# Exercise objective
Output every line of the entries from the line containing "Click the Logout arrow icon" through the last, exactly, with no other content.

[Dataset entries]

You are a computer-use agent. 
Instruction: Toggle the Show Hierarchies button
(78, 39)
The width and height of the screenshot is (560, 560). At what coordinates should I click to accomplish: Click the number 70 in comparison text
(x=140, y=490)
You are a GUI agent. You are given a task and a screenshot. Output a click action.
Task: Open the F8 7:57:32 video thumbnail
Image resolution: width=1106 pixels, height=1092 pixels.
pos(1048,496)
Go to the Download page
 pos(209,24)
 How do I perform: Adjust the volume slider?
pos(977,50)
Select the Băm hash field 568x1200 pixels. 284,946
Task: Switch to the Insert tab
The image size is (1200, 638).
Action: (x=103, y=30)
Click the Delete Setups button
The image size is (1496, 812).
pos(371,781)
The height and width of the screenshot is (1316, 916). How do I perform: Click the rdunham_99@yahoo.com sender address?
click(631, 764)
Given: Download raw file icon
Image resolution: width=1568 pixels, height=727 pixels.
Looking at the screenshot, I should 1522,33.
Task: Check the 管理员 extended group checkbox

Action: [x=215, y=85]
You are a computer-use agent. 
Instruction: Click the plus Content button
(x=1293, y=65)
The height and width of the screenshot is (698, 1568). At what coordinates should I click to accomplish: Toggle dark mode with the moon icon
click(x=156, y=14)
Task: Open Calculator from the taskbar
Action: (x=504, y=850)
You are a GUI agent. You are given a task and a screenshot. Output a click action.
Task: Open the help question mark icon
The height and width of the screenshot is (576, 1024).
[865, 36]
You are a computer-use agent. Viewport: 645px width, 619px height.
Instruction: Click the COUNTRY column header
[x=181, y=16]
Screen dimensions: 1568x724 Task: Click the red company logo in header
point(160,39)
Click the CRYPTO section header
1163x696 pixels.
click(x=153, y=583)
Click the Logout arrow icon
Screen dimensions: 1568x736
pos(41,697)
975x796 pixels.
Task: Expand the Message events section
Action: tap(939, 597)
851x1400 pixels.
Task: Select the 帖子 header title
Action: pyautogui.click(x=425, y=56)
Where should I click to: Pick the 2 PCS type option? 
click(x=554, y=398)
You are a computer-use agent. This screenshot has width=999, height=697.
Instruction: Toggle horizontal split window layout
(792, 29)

# Your solution
Click the Logout arrow icon
Screen dimensions: 1568x736
pos(41,697)
975x796 pixels.
Task: Expand the Message events section
Action: tap(939, 597)
851x1400 pixels.
Task: Select the 帖子 header title
Action: pyautogui.click(x=425, y=56)
Where should I click to: Pick the 2 PCS type option? 
click(x=554, y=398)
You are a computer-use agent. This screenshot has width=999, height=697.
Instruction: Toggle horizontal split window layout
(792, 29)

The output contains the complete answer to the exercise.